Task statement - Set the data down again, exactly as it appears below.
=== Available data ===
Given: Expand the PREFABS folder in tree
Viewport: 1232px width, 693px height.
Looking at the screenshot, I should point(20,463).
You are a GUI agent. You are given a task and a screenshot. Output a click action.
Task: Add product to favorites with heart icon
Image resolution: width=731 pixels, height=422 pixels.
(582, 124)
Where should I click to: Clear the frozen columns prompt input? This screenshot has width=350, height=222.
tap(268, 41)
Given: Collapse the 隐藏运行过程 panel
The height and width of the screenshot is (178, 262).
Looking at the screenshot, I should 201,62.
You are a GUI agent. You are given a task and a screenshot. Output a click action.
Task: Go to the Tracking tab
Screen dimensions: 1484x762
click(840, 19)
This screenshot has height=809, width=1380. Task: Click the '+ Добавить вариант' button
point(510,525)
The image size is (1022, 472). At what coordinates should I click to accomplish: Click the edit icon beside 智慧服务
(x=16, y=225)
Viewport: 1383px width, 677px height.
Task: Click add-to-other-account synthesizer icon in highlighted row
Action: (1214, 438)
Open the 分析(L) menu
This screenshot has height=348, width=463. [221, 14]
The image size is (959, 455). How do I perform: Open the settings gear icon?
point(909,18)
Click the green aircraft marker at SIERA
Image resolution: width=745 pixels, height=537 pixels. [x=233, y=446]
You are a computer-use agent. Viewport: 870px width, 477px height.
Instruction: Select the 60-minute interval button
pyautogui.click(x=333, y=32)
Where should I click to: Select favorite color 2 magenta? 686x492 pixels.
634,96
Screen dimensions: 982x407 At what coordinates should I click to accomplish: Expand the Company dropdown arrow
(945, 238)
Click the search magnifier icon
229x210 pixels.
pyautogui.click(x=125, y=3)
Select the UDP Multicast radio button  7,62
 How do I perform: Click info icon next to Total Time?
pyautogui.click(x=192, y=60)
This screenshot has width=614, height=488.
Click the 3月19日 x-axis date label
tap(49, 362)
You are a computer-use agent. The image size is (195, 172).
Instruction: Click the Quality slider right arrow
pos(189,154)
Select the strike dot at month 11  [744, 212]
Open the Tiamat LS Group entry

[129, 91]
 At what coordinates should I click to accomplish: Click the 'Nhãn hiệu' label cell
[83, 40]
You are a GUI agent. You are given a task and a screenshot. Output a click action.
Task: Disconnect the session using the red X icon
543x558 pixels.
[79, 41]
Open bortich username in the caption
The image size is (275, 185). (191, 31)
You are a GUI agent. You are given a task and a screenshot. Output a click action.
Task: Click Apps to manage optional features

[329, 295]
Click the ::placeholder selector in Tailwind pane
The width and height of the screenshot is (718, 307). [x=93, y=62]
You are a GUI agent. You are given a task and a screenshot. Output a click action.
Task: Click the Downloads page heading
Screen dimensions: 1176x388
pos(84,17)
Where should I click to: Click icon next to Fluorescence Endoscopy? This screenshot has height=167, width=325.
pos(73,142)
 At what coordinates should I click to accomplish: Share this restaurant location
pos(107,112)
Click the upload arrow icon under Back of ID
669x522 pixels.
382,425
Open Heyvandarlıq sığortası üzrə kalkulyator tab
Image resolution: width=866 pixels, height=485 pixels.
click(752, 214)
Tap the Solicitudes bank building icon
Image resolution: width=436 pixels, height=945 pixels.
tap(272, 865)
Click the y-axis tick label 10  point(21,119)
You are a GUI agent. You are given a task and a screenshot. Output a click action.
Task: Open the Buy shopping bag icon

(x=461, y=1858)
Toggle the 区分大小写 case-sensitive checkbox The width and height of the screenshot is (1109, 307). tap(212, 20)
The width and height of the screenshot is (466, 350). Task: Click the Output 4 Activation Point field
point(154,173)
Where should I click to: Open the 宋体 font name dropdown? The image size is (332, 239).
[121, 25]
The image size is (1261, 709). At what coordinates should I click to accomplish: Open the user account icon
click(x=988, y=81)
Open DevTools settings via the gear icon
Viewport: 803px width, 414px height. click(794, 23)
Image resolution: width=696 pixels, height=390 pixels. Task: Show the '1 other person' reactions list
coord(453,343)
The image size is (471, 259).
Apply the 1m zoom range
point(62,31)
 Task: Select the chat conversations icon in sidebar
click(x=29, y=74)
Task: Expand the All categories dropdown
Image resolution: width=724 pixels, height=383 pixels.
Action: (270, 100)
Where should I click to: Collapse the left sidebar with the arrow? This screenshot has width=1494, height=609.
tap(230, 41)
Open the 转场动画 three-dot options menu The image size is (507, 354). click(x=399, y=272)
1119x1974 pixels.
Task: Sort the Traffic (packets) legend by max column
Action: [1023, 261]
===
Final answer -
Given: Expand the PREFABS folder in tree
Viewport: 1232px width, 693px height.
Looking at the screenshot, I should point(20,463).
You are a GUI agent. You are given a task and a screenshot. Output a click action.
Task: Add product to favorites with heart icon
Image resolution: width=731 pixels, height=422 pixels.
(582, 124)
Where should I click to: Clear the frozen columns prompt input? This screenshot has width=350, height=222.
tap(268, 41)
Given: Collapse the 隐藏运行过程 panel
The height and width of the screenshot is (178, 262).
Looking at the screenshot, I should 201,62.
You are a GUI agent. You are given a task and a screenshot. Output a click action.
Task: Go to the Tracking tab
Screen dimensions: 1484x762
click(840, 19)
This screenshot has height=809, width=1380. Task: Click the '+ Добавить вариант' button
point(510,525)
The image size is (1022, 472). At what coordinates should I click to accomplish: Click the edit icon beside 智慧服务
(x=16, y=225)
Viewport: 1383px width, 677px height.
Task: Click add-to-other-account synthesizer icon in highlighted row
Action: (1214, 438)
Open the 分析(L) menu
This screenshot has height=348, width=463. [221, 14]
The image size is (959, 455). How do I perform: Open the settings gear icon?
point(909,18)
Click the green aircraft marker at SIERA
Image resolution: width=745 pixels, height=537 pixels. [x=233, y=446]
You are a computer-use agent. Viewport: 870px width, 477px height.
Instruction: Select the 60-minute interval button
pyautogui.click(x=333, y=32)
Where should I click to: Select favorite color 2 magenta? 686x492 pixels.
634,96
Screen dimensions: 982x407 At what coordinates should I click to accomplish: Expand the Company dropdown arrow
(945, 238)
Click the search magnifier icon
229x210 pixels.
pyautogui.click(x=125, y=3)
Select the UDP Multicast radio button  7,62
 How do I perform: Click info icon next to Total Time?
pyautogui.click(x=192, y=60)
This screenshot has width=614, height=488.
Click the 3月19日 x-axis date label
tap(49, 362)
You are a computer-use agent. The image size is (195, 172).
Instruction: Click the Quality slider right arrow
pos(189,154)
Select the strike dot at month 11  [744, 212]
Open the Tiamat LS Group entry

[129, 91]
 At what coordinates should I click to accomplish: Click the 'Nhãn hiệu' label cell
[83, 40]
You are a GUI agent. You are given a task and a screenshot. Output a click action.
Task: Disconnect the session using the red X icon
543x558 pixels.
[79, 41]
Open bortich username in the caption
The image size is (275, 185). (191, 31)
You are a GUI agent. You are given a task and a screenshot. Output a click action.
Task: Click Apps to manage optional features

[329, 295]
Click the ::placeholder selector in Tailwind pane
The width and height of the screenshot is (718, 307). [x=93, y=62]
You are a GUI agent. You are given a task and a screenshot. Output a click action.
Task: Click the Downloads page heading
Screen dimensions: 1176x388
pos(84,17)
Where should I click to: Click icon next to Fluorescence Endoscopy? This screenshot has height=167, width=325.
pos(73,142)
 At what coordinates should I click to accomplish: Share this restaurant location
pos(107,112)
Click the upload arrow icon under Back of ID
669x522 pixels.
382,425
Open Heyvandarlıq sığortası üzrə kalkulyator tab
Image resolution: width=866 pixels, height=485 pixels.
click(752, 214)
Tap the Solicitudes bank building icon
Image resolution: width=436 pixels, height=945 pixels.
tap(272, 865)
Click the y-axis tick label 10  point(21,119)
You are a GUI agent. You are given a task and a screenshot. Output a click action.
Task: Open the Buy shopping bag icon

(x=461, y=1858)
Toggle the 区分大小写 case-sensitive checkbox The width and height of the screenshot is (1109, 307). tap(212, 20)
The width and height of the screenshot is (466, 350). Task: Click the Output 4 Activation Point field
point(154,173)
Where should I click to: Open the 宋体 font name dropdown? The image size is (332, 239).
[121, 25]
The image size is (1261, 709). At what coordinates should I click to accomplish: Open the user account icon
click(x=988, y=81)
Open DevTools settings via the gear icon
Viewport: 803px width, 414px height. click(794, 23)
Image resolution: width=696 pixels, height=390 pixels. Task: Show the '1 other person' reactions list
coord(453,343)
The image size is (471, 259).
Apply the 1m zoom range
point(62,31)
 Task: Select the chat conversations icon in sidebar
click(x=29, y=74)
Task: Expand the All categories dropdown
Image resolution: width=724 pixels, height=383 pixels.
Action: (270, 100)
Where should I click to: Collapse the left sidebar with the arrow? This screenshot has width=1494, height=609.
tap(230, 41)
Open the 转场动画 three-dot options menu The image size is (507, 354). click(x=399, y=272)
1119x1974 pixels.
Task: Sort the Traffic (packets) legend by max column
Action: [1023, 261]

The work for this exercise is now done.